*YOUR OBJECTIVE*:
Please answer these questions from the passage on shift work below:
1. Which three cues train the body into its 24-hour rhythm?
2. Why did Collins' research look largely at males?
3. What has exercise been shown to do to attention and fatigue?

*PASSAGE FOR REVIEW*:

□ □ □ □ □

Collins says that there could be a few different reasons why shift work doesn't agree with the human body.
First, access to healthy food can be difficult late at night and he says that shift workers are also more likely to smoke or engage in similar unhealthy behaviours.
But equally, the body's natural 24 hour rhythms struggle to adapt to night shifts.
"We see this in core temperature for example. There'll be times during the day that your core temperature is at the lowest, and times that it increases," Collins says.
"Your heart rate, blood pressure, those kinds of things are all on this rhythm and it's regulated by cues, and those cues for basically exposure to light, when you eat something and when you're physically active. So, those three factors train the body into that 24 hour rhythm and that's what helps control our normal function."
If you're doing a night shift, everything in your body is telling you that it's time to go to sleep but you're giving it mixed biological signals.
"You've got an artificial light on, you're being physically active, all these things that are basically sending these mixed biological signals to the body which we've seen can acutely affect cardiometabolic health," Collins says.
"And then our theory was that, well, if it acutely does that, people that are involved in shift work chronically will then start to exhibit those same chronic risk factors."
Another area of work Collins and his team are looking at is whether acute bouts of exercise could balance the negative effects of shift work.
"If you exercise before a shift, then we know that the shift is going to affect, say, your insulin sensitivity negatively, but exercise positively affects your insulin sensitivity.
"So, was it the case that we could acutely do some things to offset those negatives? And then if that becomes chronic, we could encourage all of our shift workers to exercise, then that would potentially offset the negative effects of doing shift work."
Exercise has been shown to increase attention and decrease fatigue, Collins says, so if you are a health worker doing a 12-hour night shift and fatigue is setting in, a short hit of cardio might be a useful intervention.
Collins' research looked at males largely because of the businesses he had access to in Bathurst, such as prisons and mines, but a future area of research would include female participants and a hospital setting would throw up a lot of interesting questions as to the best way to combat the negative effects of night shifts.
"So, does it matter if you do clockwise rotating shifts? So, should you go from a morning to an afternoon to a night. Go anti-clockwise?" Collins wonders.
"The length of the shift is another one. Is it more beneficial to do shorter shifts?
"Some people prefer, if you do a couple of 12 hour shifts, even though it's a longer disruption, you have to do less shifts. Whereas if you do eight hour night shifts, you'd have to do an extra night in that rotation to work the same hours.

□ □ □ □ □

*DATA LISTING*:
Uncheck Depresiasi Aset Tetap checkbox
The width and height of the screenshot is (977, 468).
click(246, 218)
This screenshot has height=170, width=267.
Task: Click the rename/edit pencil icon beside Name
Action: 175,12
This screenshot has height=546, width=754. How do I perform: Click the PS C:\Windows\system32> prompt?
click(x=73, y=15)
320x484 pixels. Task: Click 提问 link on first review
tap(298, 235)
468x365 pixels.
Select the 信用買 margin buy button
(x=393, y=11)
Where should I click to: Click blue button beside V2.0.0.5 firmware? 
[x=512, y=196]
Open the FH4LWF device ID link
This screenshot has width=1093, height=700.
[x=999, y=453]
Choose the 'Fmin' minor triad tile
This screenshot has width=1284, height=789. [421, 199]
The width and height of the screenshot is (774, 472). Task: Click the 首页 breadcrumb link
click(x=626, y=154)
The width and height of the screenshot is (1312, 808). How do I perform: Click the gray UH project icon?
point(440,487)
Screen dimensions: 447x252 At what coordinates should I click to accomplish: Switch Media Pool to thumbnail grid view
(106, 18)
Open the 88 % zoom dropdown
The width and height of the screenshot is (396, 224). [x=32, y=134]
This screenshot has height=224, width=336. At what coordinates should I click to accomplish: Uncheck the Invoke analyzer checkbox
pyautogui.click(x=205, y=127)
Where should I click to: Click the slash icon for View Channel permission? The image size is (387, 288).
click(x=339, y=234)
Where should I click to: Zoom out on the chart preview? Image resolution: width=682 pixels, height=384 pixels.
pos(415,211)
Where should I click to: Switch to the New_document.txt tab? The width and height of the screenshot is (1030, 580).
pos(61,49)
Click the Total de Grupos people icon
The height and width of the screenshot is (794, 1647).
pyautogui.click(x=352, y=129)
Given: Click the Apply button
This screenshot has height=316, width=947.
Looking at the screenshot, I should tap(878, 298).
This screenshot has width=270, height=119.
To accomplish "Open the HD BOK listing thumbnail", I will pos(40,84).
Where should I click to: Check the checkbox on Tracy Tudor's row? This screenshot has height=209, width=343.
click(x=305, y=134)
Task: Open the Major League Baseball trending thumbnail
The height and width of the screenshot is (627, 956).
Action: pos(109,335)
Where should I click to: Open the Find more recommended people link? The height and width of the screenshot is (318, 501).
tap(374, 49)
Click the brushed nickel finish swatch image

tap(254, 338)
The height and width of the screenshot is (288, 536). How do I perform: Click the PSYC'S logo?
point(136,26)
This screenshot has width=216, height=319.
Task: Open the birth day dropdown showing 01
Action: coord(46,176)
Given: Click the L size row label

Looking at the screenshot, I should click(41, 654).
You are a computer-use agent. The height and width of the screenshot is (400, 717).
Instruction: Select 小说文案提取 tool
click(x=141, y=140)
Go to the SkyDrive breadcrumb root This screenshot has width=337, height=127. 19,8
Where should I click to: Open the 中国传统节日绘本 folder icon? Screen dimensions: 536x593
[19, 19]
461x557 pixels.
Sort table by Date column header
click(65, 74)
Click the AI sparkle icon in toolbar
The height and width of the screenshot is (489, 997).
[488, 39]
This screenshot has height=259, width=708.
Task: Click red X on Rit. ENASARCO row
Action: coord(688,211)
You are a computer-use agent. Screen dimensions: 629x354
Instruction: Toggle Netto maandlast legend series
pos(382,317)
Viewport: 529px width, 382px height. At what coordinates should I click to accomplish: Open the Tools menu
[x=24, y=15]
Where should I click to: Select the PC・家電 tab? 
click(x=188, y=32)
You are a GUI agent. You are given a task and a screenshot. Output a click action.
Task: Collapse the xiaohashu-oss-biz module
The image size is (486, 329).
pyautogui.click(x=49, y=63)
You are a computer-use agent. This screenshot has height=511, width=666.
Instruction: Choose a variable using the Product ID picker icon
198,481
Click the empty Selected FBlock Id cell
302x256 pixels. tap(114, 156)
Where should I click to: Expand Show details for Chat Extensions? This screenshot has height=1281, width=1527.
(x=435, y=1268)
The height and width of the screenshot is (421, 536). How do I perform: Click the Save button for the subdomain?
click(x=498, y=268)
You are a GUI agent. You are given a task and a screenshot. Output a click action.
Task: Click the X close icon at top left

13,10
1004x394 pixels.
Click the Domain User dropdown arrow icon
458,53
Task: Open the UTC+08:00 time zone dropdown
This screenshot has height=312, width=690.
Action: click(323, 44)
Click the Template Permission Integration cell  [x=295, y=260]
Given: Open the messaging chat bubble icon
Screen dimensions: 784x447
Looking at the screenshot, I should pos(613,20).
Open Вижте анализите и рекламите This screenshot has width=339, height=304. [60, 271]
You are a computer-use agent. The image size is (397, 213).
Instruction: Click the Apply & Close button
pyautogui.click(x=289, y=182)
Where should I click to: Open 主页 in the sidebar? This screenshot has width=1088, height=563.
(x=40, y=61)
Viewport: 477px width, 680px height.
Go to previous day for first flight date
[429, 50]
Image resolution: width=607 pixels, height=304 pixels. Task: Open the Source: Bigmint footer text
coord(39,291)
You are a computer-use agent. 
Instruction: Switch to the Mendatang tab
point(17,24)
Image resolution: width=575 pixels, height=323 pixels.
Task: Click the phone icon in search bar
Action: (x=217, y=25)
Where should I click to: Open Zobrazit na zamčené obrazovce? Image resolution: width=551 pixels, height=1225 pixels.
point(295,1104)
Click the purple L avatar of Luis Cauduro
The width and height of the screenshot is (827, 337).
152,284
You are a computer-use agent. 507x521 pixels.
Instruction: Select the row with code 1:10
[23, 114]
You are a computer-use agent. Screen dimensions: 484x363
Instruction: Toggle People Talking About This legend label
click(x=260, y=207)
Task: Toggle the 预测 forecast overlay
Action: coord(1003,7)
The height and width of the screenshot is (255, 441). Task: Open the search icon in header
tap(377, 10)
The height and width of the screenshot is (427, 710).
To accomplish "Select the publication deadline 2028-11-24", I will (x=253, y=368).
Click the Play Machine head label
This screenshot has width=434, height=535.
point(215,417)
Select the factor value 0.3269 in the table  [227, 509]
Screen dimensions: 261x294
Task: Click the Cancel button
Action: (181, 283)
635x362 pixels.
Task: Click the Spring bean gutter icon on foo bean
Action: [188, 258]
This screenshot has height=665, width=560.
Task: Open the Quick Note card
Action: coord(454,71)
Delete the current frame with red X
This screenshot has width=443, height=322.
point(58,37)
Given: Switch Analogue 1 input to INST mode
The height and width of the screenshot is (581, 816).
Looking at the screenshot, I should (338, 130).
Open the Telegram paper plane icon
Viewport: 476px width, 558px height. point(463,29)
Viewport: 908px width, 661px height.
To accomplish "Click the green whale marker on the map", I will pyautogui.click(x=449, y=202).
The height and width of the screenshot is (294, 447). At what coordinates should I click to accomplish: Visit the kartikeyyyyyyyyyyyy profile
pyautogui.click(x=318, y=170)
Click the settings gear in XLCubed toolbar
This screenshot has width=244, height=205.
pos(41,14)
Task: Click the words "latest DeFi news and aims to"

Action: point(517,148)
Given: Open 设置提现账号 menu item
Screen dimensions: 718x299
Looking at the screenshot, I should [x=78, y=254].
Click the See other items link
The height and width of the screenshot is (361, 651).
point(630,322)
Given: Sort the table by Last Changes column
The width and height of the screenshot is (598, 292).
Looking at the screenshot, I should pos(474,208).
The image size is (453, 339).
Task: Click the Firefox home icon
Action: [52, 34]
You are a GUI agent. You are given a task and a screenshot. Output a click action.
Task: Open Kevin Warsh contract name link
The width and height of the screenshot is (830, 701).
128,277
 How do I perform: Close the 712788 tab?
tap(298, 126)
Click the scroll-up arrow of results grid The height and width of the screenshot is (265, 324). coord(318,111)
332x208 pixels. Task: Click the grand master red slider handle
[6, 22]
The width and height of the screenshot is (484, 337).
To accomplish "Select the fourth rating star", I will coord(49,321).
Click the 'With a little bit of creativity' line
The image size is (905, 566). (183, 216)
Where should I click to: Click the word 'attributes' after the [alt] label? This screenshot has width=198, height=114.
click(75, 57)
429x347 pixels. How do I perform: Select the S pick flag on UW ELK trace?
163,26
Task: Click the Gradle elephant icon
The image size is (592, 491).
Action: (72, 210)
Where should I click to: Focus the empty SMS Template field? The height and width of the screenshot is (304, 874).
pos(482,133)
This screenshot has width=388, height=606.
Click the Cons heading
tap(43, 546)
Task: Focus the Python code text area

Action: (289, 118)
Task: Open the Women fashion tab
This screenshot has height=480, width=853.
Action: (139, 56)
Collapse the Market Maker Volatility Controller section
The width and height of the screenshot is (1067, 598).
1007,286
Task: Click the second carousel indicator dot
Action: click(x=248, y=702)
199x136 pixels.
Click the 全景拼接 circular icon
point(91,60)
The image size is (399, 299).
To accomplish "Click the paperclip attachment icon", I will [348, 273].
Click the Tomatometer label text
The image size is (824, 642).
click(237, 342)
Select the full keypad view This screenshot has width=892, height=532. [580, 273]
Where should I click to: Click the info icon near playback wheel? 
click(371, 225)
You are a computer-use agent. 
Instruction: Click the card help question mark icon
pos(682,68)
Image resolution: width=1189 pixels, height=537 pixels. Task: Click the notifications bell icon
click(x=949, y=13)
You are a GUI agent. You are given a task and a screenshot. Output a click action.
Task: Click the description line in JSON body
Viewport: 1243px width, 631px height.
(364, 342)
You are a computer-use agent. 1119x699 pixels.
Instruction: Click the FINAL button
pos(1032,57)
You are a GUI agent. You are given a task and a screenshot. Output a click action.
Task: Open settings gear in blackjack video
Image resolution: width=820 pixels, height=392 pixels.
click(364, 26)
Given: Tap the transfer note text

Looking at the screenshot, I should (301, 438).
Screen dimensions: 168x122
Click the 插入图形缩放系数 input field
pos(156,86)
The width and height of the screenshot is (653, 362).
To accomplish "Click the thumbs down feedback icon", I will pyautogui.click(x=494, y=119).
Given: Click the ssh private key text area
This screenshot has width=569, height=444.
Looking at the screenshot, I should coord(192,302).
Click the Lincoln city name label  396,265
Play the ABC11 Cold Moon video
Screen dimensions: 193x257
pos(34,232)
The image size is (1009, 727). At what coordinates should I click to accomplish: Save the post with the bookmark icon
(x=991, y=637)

□ □ □ □ □

*ANSWER TO THE EXERCISE*:
1. Exposure to light, when you eat something, and when you are physically active.
2. Because of the businesses he had access to in Bathurst, such as prisons and mines.
3. It increases attention and decreases fatigue.